» **Given problem**: List every line of the records that contains the word "Toggle", copying each line in full. Count only matches with the same capitalization.

Records of where items appear:
::::::

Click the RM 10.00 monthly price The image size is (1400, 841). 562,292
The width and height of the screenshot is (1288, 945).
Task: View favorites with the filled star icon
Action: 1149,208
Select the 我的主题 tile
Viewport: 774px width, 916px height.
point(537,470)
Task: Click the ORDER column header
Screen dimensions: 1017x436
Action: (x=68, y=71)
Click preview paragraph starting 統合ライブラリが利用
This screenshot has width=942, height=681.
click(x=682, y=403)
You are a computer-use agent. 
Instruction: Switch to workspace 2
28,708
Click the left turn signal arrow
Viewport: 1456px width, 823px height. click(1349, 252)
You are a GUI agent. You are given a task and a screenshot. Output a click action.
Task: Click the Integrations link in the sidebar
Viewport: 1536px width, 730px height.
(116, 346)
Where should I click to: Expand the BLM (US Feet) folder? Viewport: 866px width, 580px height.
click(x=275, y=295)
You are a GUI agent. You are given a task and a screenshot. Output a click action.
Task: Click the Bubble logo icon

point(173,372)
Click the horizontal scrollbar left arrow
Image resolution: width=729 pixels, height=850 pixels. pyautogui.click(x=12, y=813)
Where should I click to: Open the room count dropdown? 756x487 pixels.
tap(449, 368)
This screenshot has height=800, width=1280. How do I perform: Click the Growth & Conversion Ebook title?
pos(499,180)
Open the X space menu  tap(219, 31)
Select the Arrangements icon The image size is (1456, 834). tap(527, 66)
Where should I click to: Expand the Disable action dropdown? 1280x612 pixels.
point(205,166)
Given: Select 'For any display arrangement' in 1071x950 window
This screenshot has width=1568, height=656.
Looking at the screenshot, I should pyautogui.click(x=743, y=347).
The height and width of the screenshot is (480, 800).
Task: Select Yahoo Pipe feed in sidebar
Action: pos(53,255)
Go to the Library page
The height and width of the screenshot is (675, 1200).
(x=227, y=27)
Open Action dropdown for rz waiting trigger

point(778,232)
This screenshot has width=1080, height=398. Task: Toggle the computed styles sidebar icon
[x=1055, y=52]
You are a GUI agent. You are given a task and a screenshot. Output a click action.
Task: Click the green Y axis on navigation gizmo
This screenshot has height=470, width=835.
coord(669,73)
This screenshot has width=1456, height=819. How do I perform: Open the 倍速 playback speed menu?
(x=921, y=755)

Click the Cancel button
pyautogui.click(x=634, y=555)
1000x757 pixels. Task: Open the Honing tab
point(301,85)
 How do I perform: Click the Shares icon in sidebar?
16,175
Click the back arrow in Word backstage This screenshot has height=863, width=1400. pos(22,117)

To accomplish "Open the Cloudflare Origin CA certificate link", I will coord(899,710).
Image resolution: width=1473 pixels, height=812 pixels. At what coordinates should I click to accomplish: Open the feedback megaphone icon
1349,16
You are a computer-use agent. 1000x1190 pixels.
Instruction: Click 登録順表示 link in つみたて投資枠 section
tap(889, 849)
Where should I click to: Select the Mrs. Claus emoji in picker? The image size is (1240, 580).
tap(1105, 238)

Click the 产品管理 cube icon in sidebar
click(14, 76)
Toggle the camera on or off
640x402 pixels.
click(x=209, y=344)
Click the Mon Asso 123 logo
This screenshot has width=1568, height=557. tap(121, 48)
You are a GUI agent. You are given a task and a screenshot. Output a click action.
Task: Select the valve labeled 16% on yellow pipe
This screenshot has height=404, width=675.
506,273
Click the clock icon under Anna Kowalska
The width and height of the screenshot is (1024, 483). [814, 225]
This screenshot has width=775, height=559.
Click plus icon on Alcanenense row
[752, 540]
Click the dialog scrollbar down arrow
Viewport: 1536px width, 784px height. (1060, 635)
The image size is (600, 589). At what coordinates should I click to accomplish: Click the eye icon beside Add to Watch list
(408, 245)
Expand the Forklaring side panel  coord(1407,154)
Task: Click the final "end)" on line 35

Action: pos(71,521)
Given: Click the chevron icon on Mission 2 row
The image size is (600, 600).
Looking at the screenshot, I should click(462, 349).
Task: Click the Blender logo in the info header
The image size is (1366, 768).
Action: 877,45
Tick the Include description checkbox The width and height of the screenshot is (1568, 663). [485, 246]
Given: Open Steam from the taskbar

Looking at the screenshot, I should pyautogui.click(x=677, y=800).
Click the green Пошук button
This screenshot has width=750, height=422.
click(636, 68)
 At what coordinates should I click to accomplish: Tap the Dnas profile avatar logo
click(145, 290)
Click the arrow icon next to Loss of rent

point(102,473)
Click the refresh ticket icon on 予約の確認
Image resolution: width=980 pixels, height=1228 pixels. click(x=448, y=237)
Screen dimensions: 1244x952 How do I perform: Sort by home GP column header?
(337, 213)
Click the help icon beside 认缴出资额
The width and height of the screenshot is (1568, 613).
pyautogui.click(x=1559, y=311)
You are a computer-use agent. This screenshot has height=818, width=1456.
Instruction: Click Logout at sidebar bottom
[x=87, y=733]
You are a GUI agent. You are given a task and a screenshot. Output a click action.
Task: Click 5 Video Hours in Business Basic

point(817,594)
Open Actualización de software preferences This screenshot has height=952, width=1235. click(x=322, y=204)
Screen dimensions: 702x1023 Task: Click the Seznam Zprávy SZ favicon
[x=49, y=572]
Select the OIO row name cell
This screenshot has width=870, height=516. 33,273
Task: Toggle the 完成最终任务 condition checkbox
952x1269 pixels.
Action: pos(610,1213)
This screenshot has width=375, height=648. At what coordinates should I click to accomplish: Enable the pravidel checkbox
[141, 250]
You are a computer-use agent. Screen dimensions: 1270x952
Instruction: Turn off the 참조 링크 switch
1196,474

::::::

» **Solution for this exercise**:
This screenshot has width=1080, height=398. Task: Toggle the computed styles sidebar icon
Toggle the camera on or off
Task: Toggle the 完成最终任务 condition checkbox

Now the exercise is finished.